Privacy coins face a different standard than general-purpose blockchains. When Zcash's Orchard pool has a double-spending vulnerability, the privacy features that make Zcash valuable are also the features that would make exploitation hard to detect. That asymmetry matters more for ZEC than it would for a transparent chain where every transaction is auditable in real time.
The block halt deserves its own accounting. CryptoSlate reported that developers and infrastructure providers pushed back on the claim that the chain had stopped, and the market moved up partly as that clarification spread. But the original readings from block explorers were real. A four-hour gap in block production on a production blockchain is a monitoring event, and the fact that it was eventually explained does not mean it was not a reliability signal worth tracking.
Our take
We think the bullish case is real but fragile. Record hashrate and shielded transaction counts are the right metrics to watch for Zcash, and both moved positively this week. The network upgrade completing without exploitation is a genuine positive outcome, not just spin.
But we would not treat this week as a clean vindication. A critical vulnerability in the flagship privacy pool and a multi-hour chain halt in the same seven days is a combination that warrants caution, not celebration. The vulnerability was patched before exploitation, which is the best-case outcome, but the next one may not be caught in time. And a chain that stops for four hours without an immediate clear explanation has a reliability problem that record hashrate does not automatically fix.

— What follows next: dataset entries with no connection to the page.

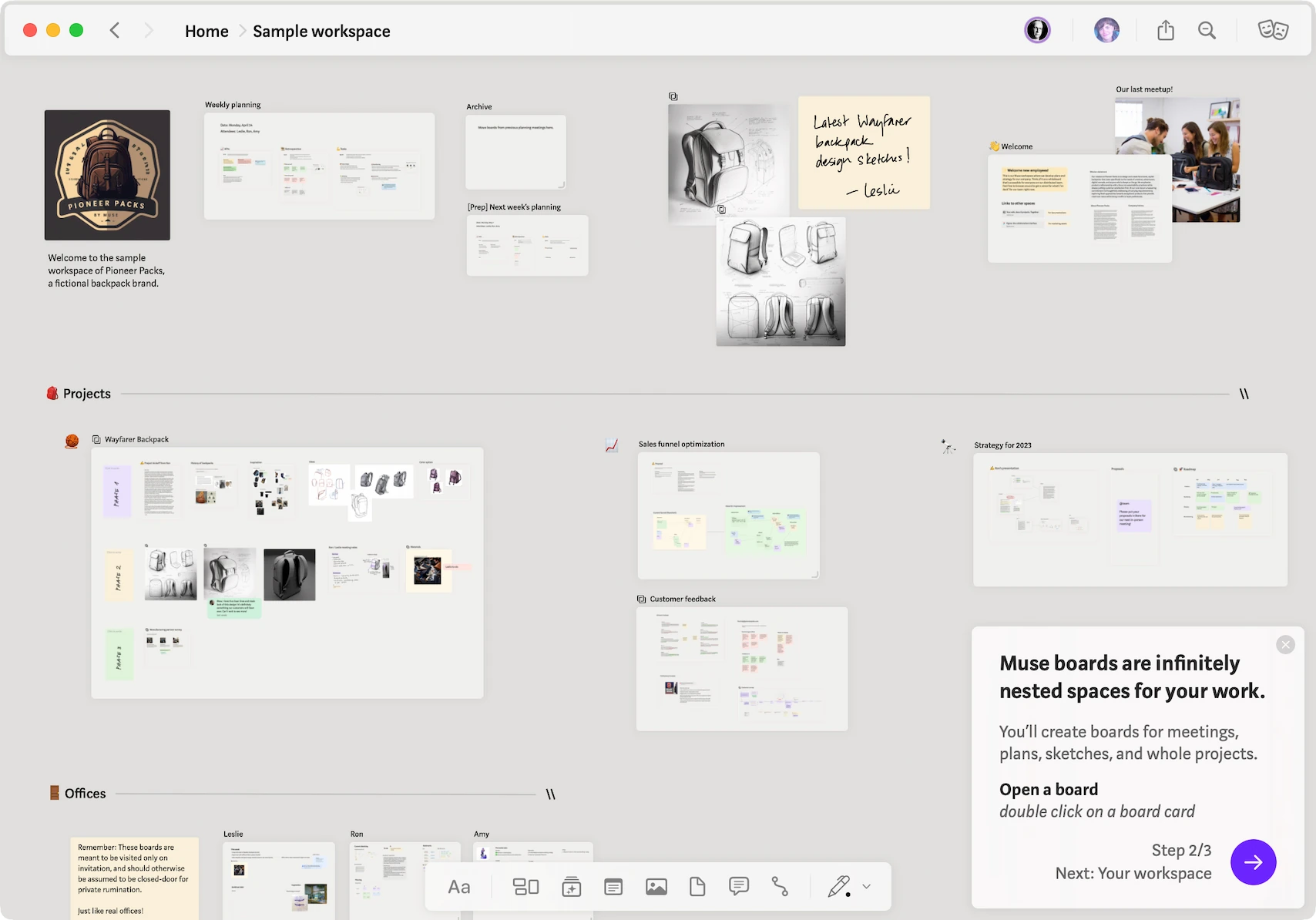This screenshot has height=920, width=1316.
Task: Click the share icon in title bar
Action: point(1166,31)
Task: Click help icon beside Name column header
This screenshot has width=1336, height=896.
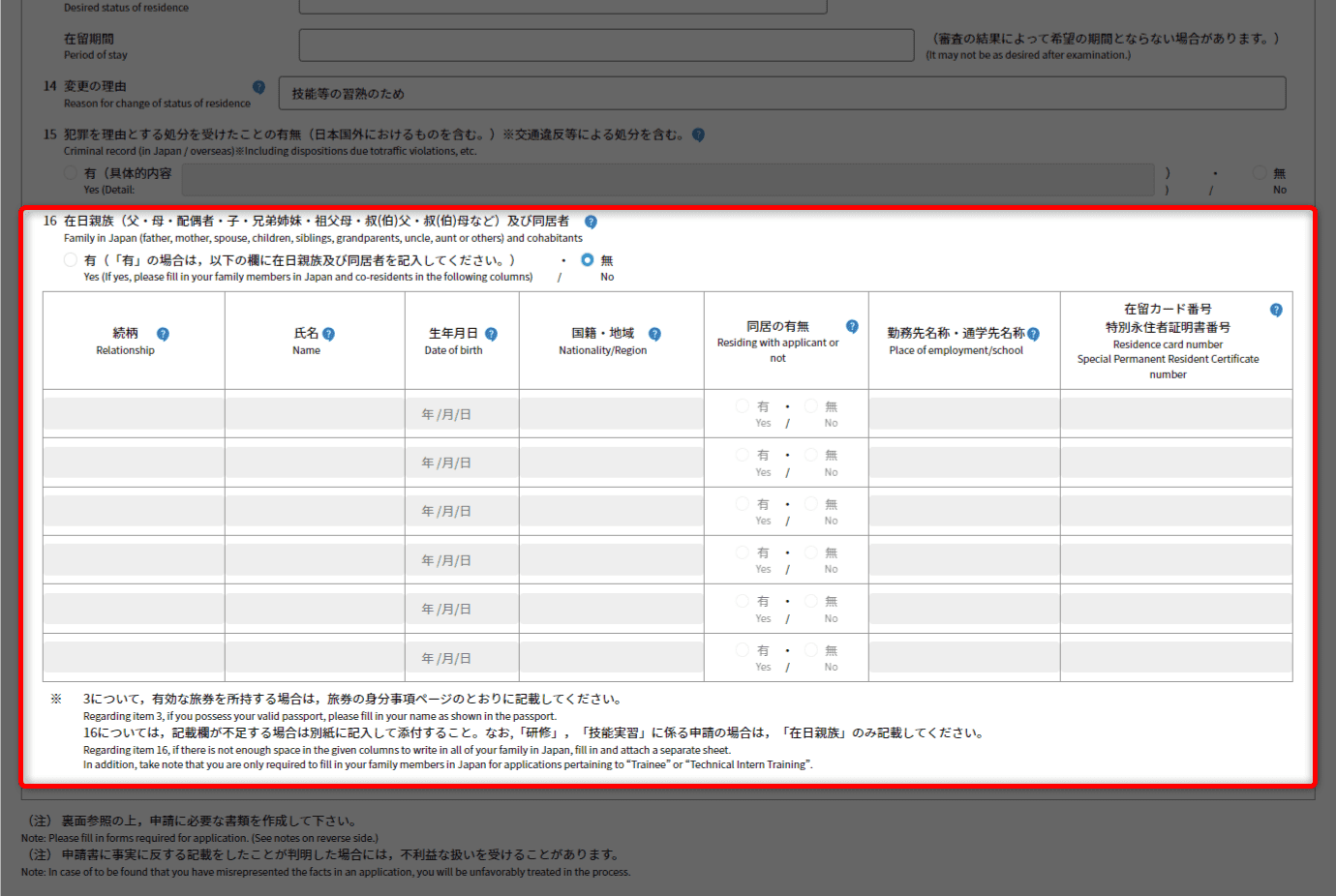Action: pyautogui.click(x=328, y=334)
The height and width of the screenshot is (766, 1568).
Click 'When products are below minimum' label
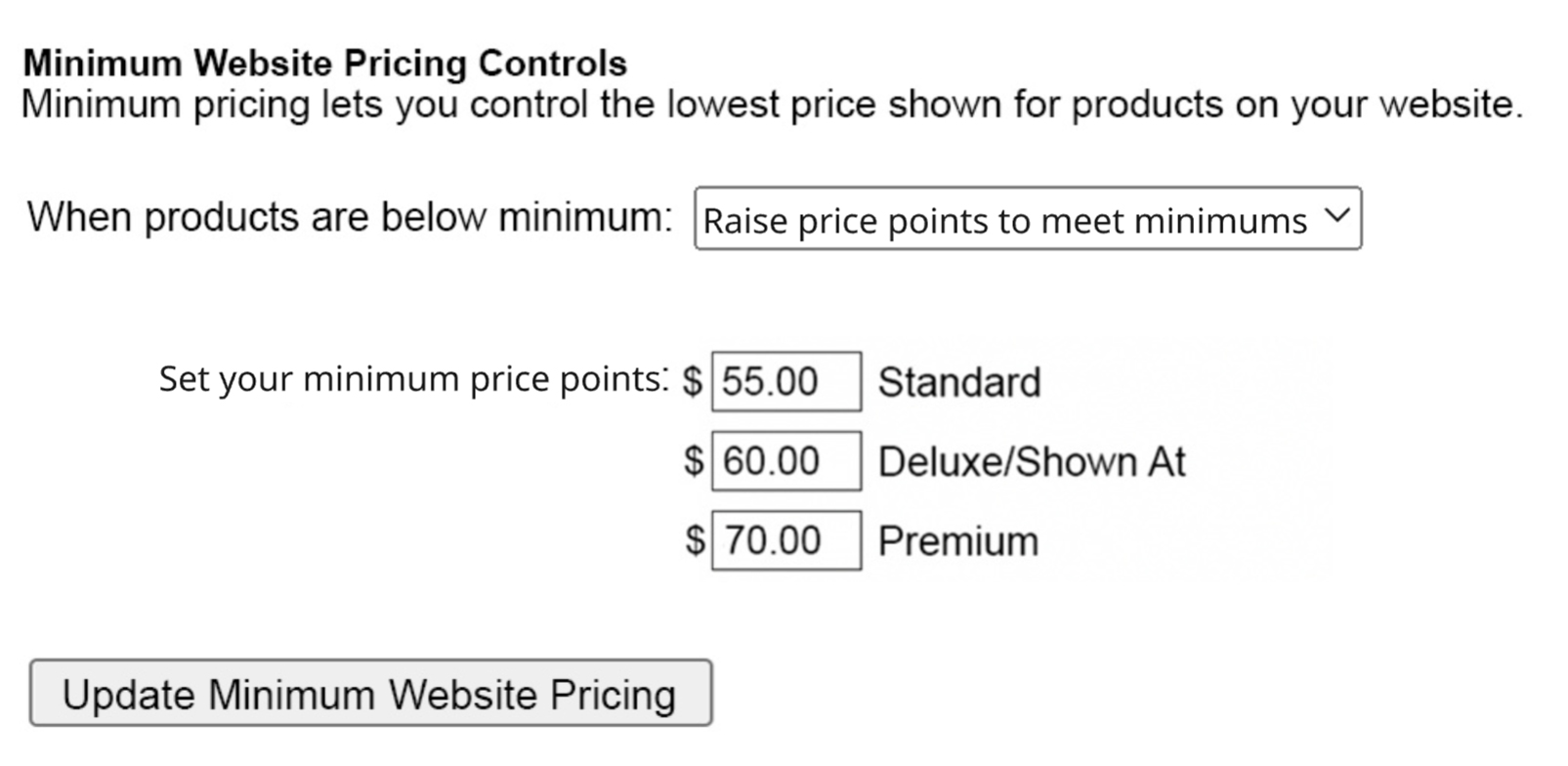coord(350,217)
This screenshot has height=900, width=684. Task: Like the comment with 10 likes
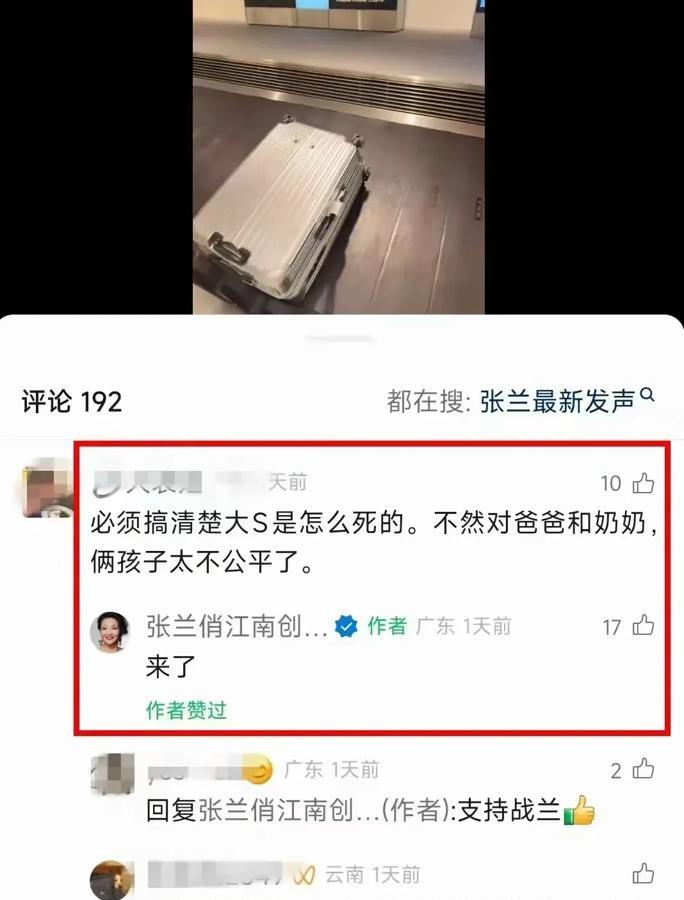coord(643,483)
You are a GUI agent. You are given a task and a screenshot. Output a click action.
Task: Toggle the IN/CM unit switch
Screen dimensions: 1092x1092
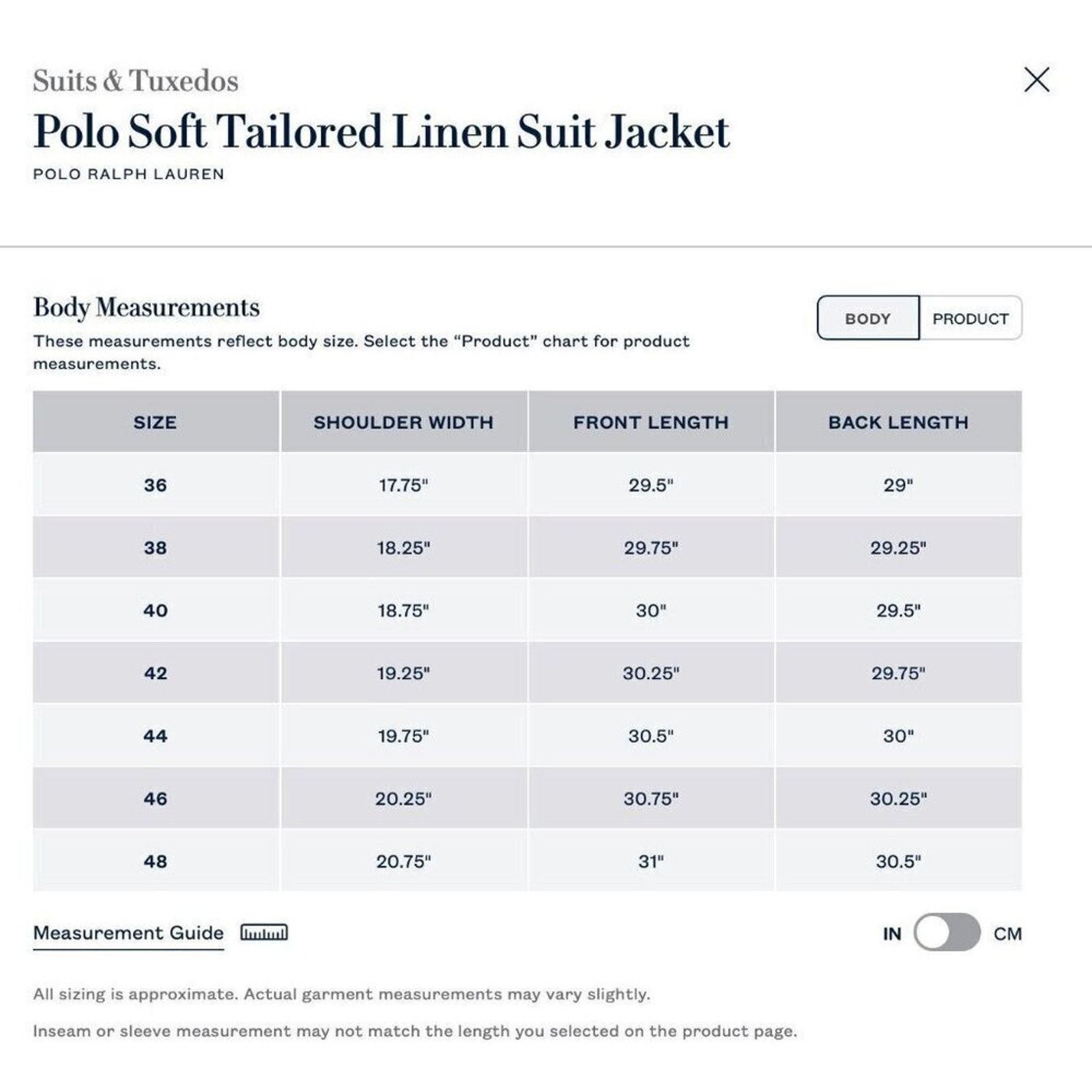pos(947,932)
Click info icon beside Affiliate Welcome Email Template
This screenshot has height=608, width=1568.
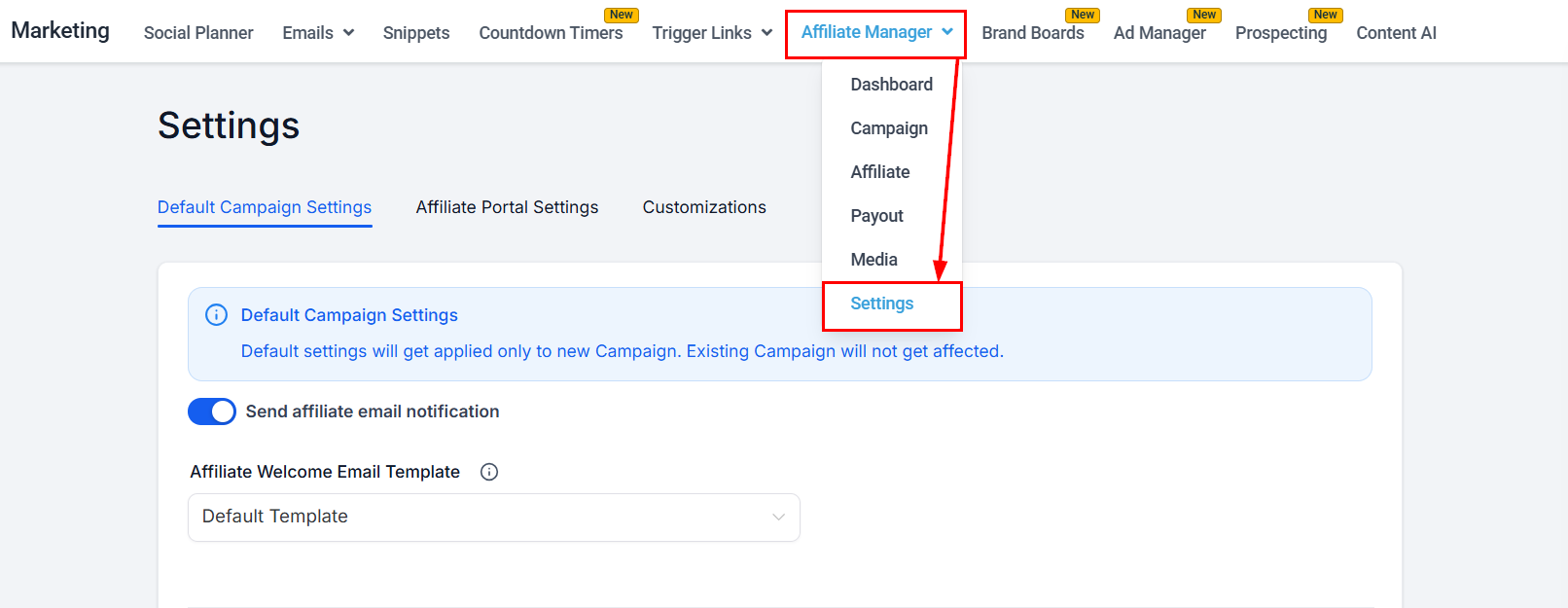(489, 472)
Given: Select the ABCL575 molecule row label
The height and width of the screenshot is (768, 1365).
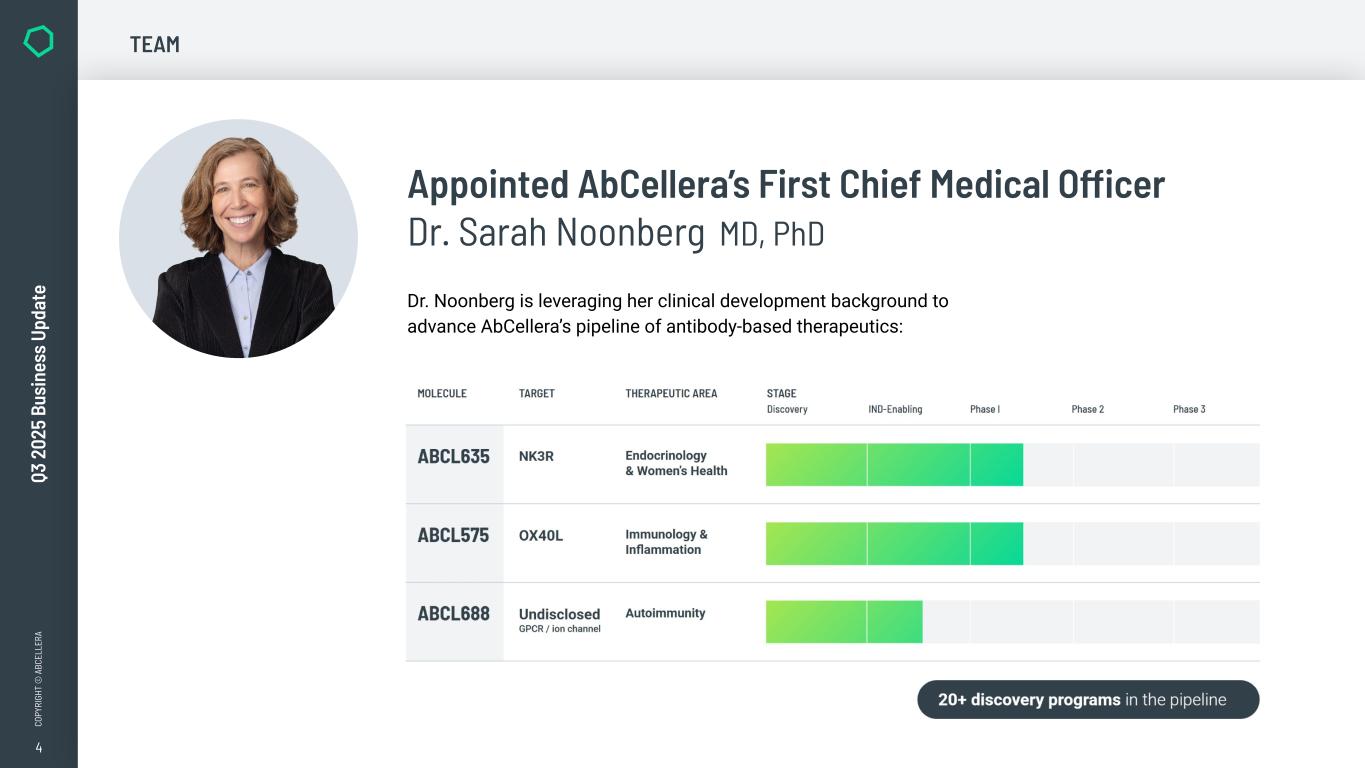Looking at the screenshot, I should [x=453, y=535].
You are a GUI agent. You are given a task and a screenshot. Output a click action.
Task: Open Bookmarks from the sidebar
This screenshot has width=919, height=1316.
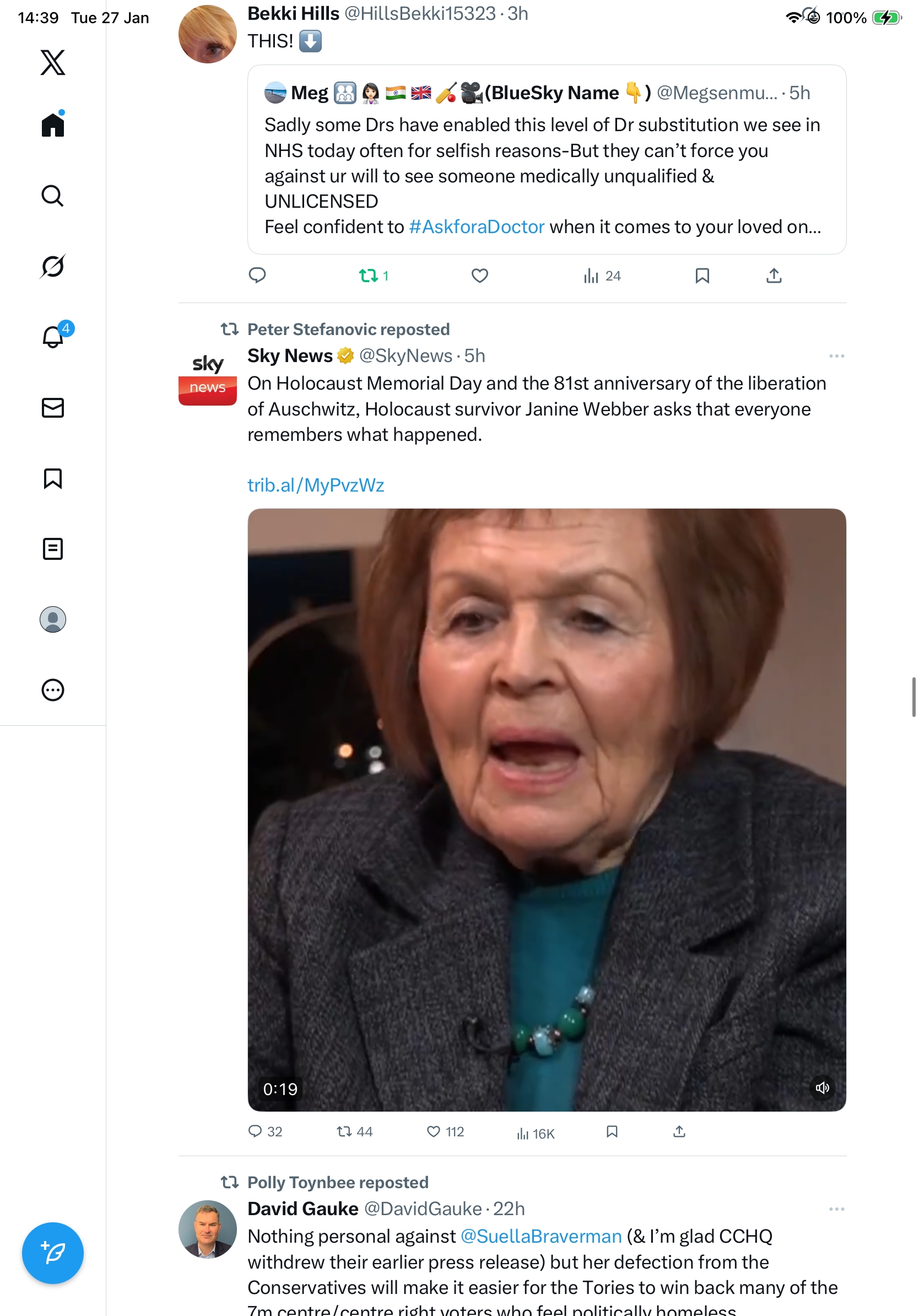[53, 478]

For anyone already holding ZEC, the week's price action rewarded patience, and the fundamentals have not obviously deteriorated. For anyone considering entry at current prices, we would watch whether the chain halt gets a full public post-mortem, and whether the Orchard vulnerability disclosure includes details about how long the flaw existed before detection. Those two data points would tell us more about Zcash's actual trajectory than the price move itself.
This article is for educational purposes and is not investment advice. Cryptocurrencies carry high risk. Only trade with funds you can afford to lose.